## STATED TASK
Print the text of every row below word for word, leaving out the pictures.

## DATASET RECORDS

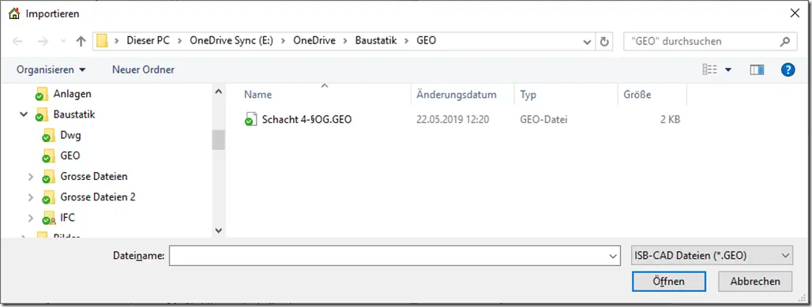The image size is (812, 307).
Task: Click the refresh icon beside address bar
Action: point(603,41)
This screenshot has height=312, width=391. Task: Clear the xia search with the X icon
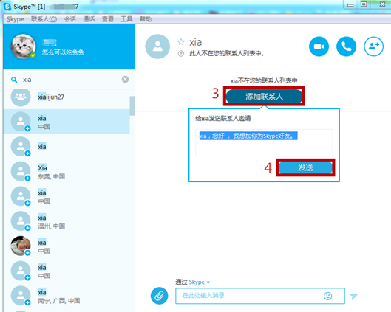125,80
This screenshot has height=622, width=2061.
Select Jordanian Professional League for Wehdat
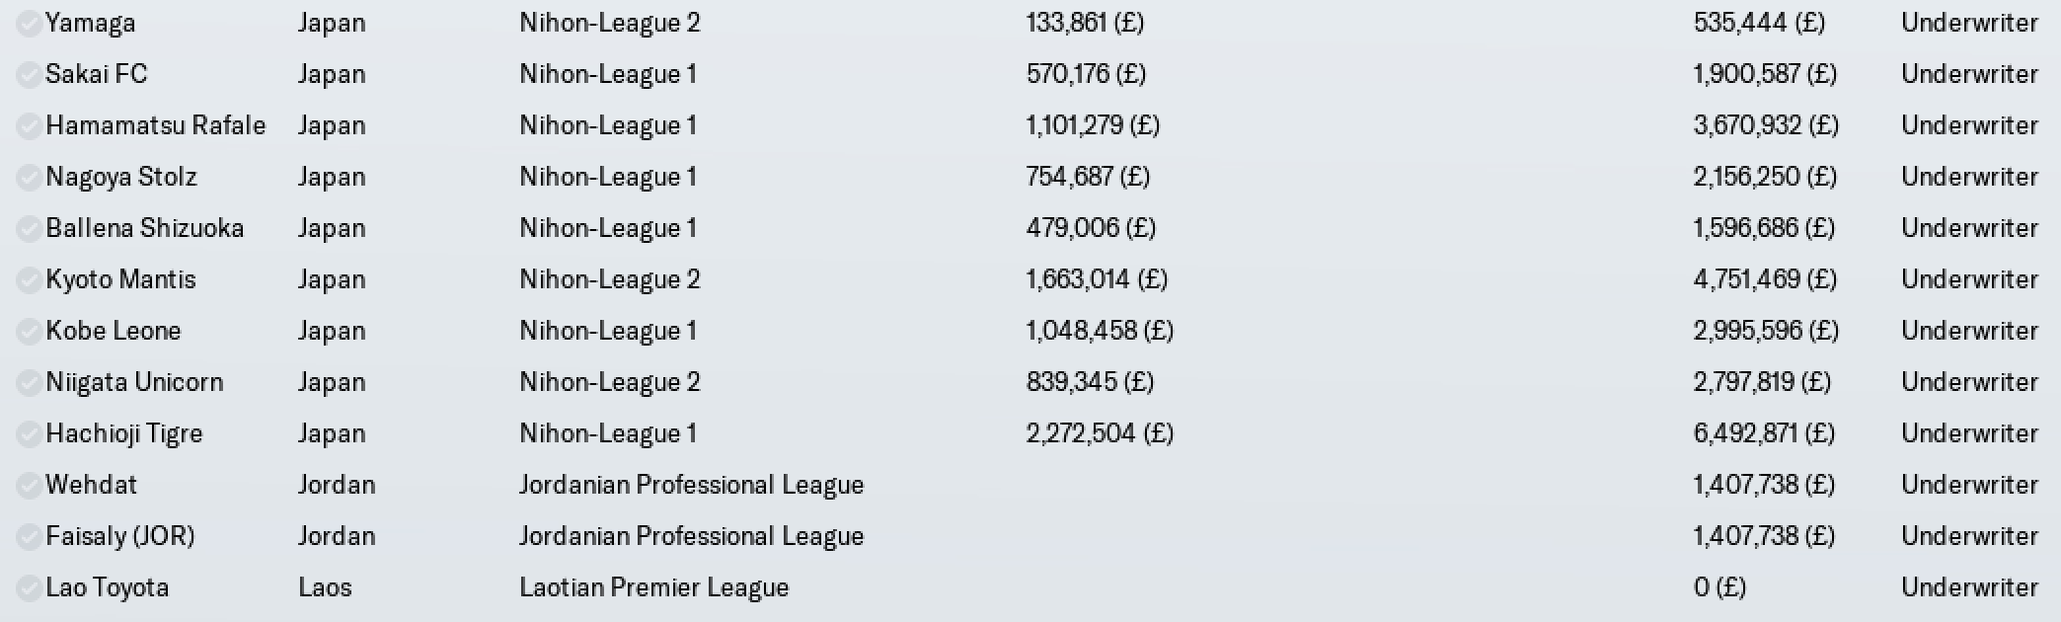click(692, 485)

## THE RESULT
The image size is (812, 307).
Task: Click the refresh icon beside address bar
Action: point(603,41)
This screenshot has height=312, width=391. Task: Clear the xia search with the X icon
125,80
This screenshot has height=622, width=2061.
Select Jordanian Professional League for Wehdat
click(692, 485)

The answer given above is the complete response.